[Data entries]

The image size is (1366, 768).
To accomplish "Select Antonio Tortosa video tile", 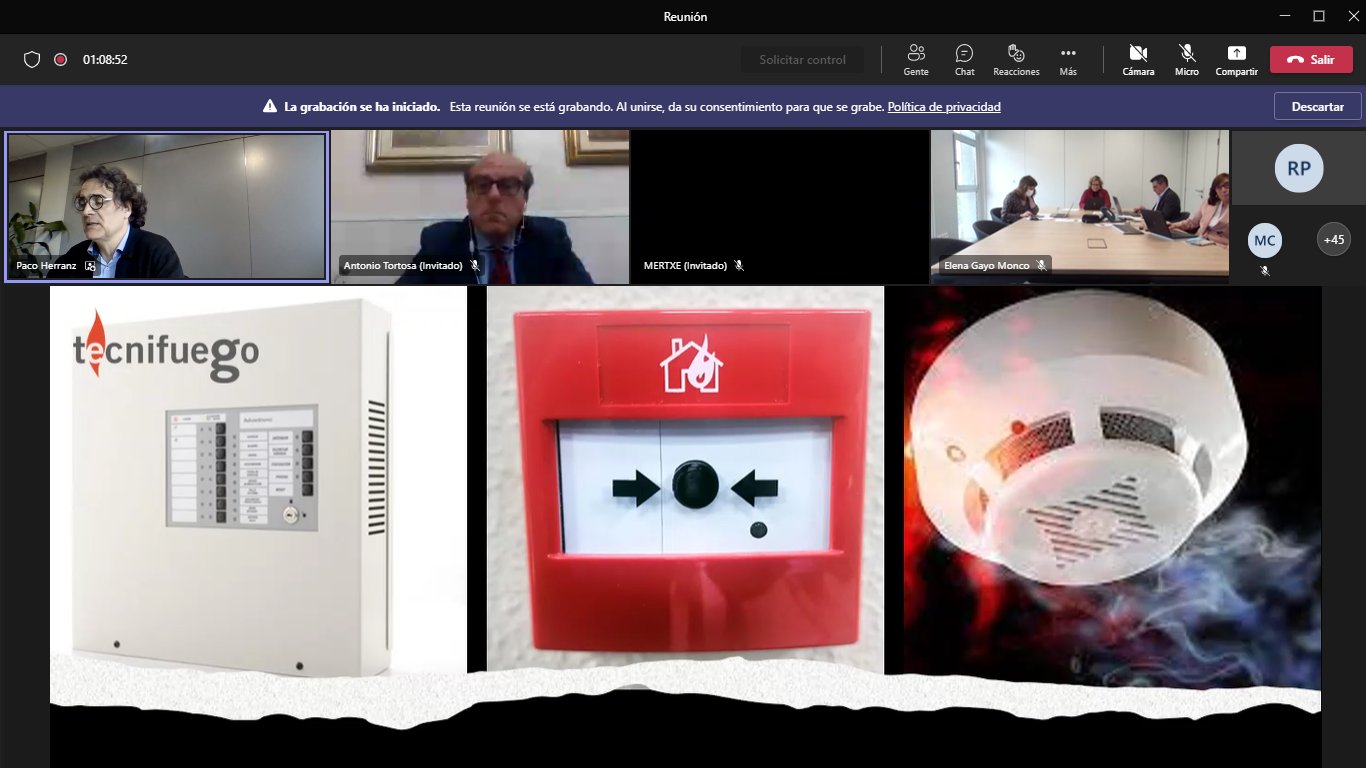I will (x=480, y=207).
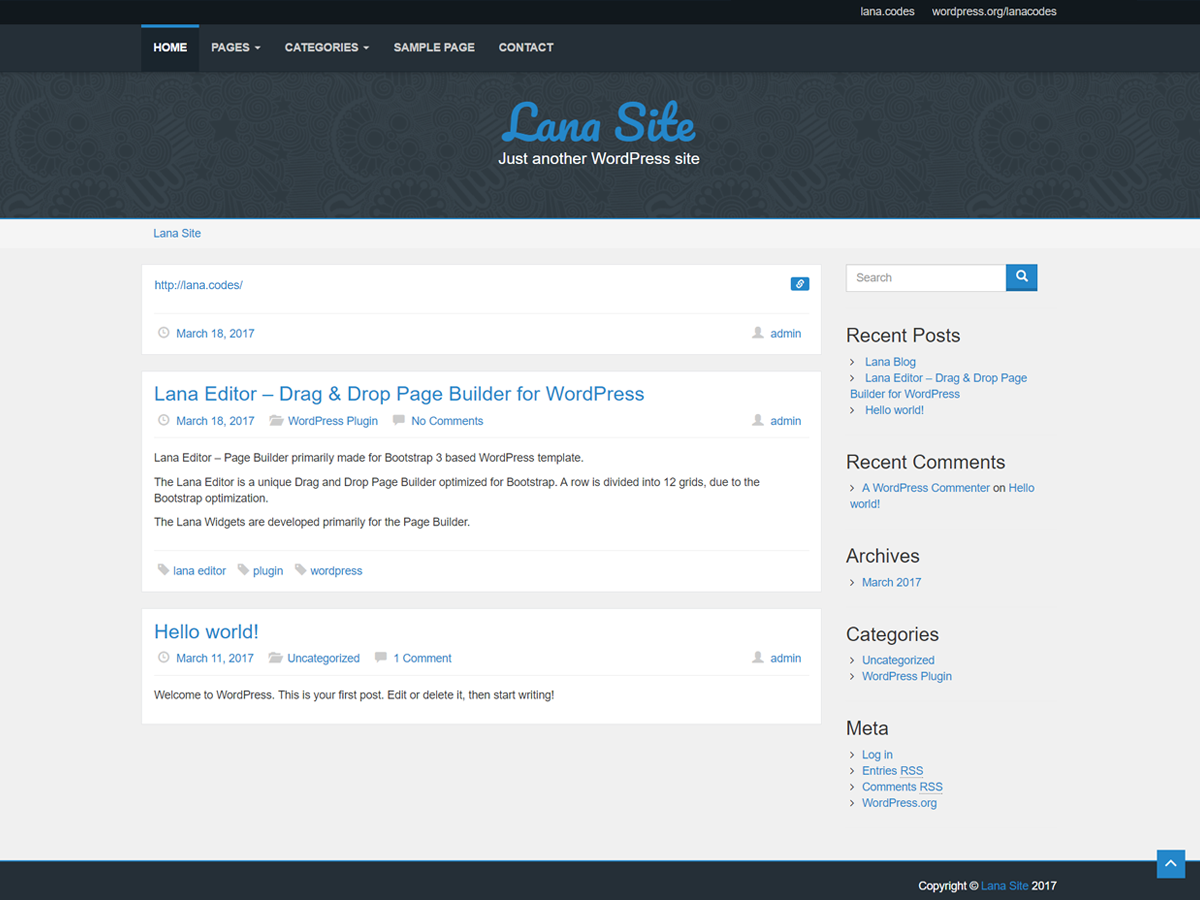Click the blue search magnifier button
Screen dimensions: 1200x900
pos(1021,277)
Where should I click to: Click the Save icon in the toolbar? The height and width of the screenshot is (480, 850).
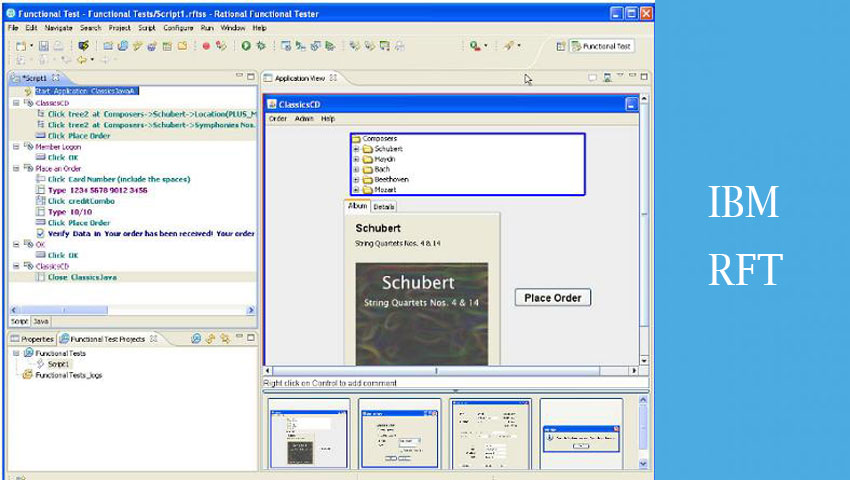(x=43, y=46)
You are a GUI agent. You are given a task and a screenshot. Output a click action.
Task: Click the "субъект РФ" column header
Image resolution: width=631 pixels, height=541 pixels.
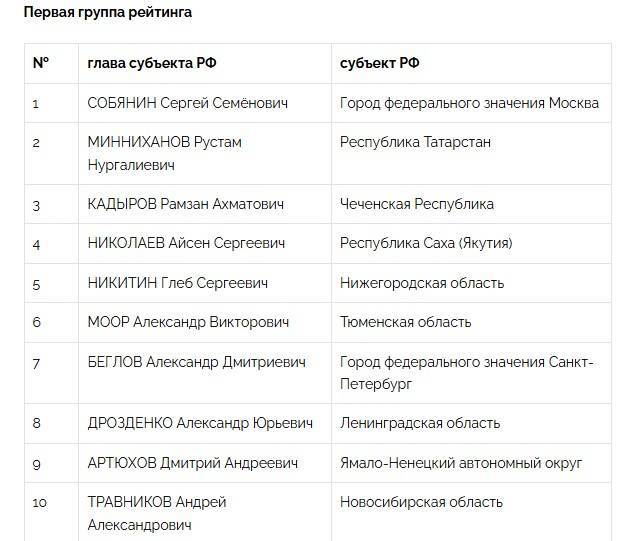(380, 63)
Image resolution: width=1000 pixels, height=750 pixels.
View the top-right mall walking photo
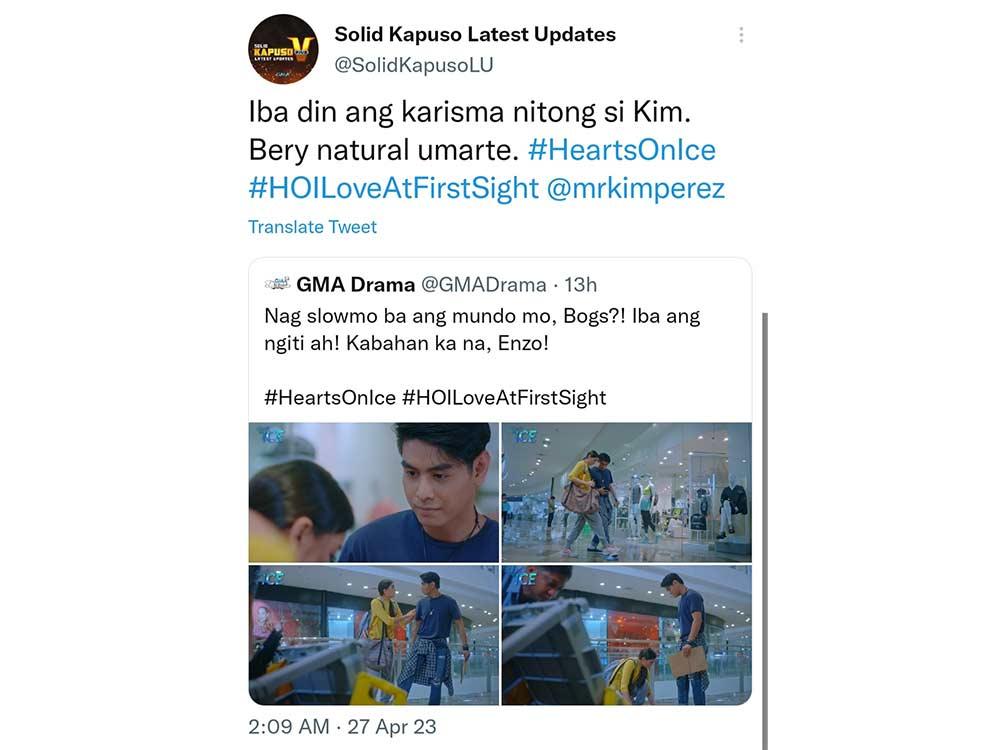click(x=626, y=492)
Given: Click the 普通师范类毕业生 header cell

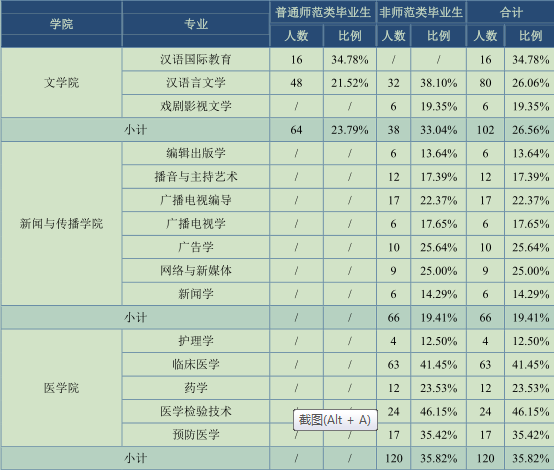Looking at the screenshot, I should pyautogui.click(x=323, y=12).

**Task directions:** Beginning with the line that contains "You are a GUI", reproduce every line through the end of the records above exactly, leaving pictures out.

**Written response:**
You are a GUI agent. You are given a task and a screenshot. Output a click action.
Task: Click the "субъект РФ" column header
Image resolution: width=631 pixels, height=541 pixels.
(380, 63)
Image resolution: width=1000 pixels, height=750 pixels.
View the top-right mall walking photo
click(x=626, y=492)
Given: Click the 普通师范类毕业生 header cell

Looking at the screenshot, I should pyautogui.click(x=323, y=12).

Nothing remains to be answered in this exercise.